DishDash
Video
Team name / Company name: MealMaster
Team leader: Matyáš Adam Michel
Challenge: no. 6: Slash the Food Waste
Problem: Poor meal planning (which is among the biggest reasons for food waste). Individuals and couples find themselves having to cook big portions due to the amount in which ingredients are sold. The goods that remain are difficult to use up. The same food must be eaten for multiple days, often ending up left over and spoiling. Families face similar problems, especially with regards to overcooking and bad portion control. Existing solutions for meal planning are cumbersome and time intensive.
Solution: A streamlined meal planning app, that allows you to build a plan around a few ingredients, that you can use to cook multiple different foods. You find recipes, generate a shopping list and fit cooking into your schedule. In contrast to existing solutions, DishDash doesn't require you to waste time staying on top of your pantry contents and always searching for recipes to utilize leftovers. Instead it focuses on helping you buy only what you can use through a fully personalized experience.
Impact: DishDash can help properly plan meals and grocery shopping with a few clicks, allowing you to use up all of the ingredients you buy and not having to cook massive amounts of one food, that eventually goes bad. It can personalize your portion size, leading to less leftovers and allows families to buy in bulk, save money, and organize their cooking with their schedule. These problems account for up to 53 % of food waste and DishDash can solve them, by helping users to build better habits.
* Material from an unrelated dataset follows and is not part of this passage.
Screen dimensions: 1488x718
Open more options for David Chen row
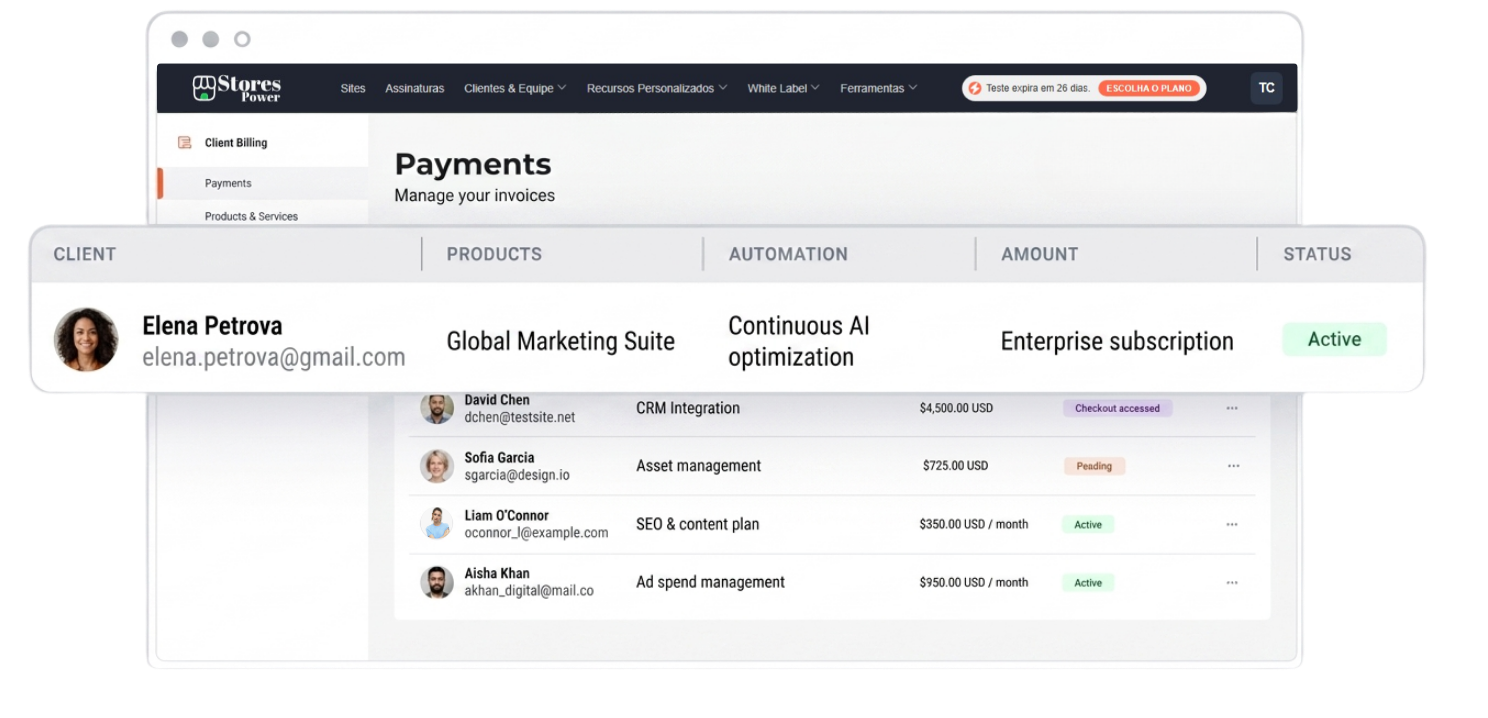(x=1232, y=408)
Feasibility: The basic version of the app could be build with roughly 21k EUR, with perhaps the personalization element being the hardest one to implement (possibly added later). Building the database of foods presents some difficulties and expenses, but could be (at least partially) outsourced to the user community with various gamification element or contests. As for funding, there could be a possibility of affiliation with a supermarket chain (the ingredients would match their product range).
What you built: We did a preliminary study of the target problem and customer needs and figured out the key features, which we then transformed into an UI design, with which we did some very simple prototyping/user testing. The design is here: https://www.figma.com/file/YC12FD2JzDYbEZQpRcZkjR/DishDash-UI?type=design&node-id=0%3A1&t=VpakJ9rjzv5Ii93V-1
What you had before: Nothing (just the problem, as we have very much built a solution for the problems we face).
What comes next: Next, we would aim to validate the idea, as to (in a more quantitative way) figure out what demand there is for such a solution. Then, we would like to explore funding options, preferably as a CSR/self-promotion project for a food or supermarket brand, but if commercial potential is found during the validation, perhaps even as a startup.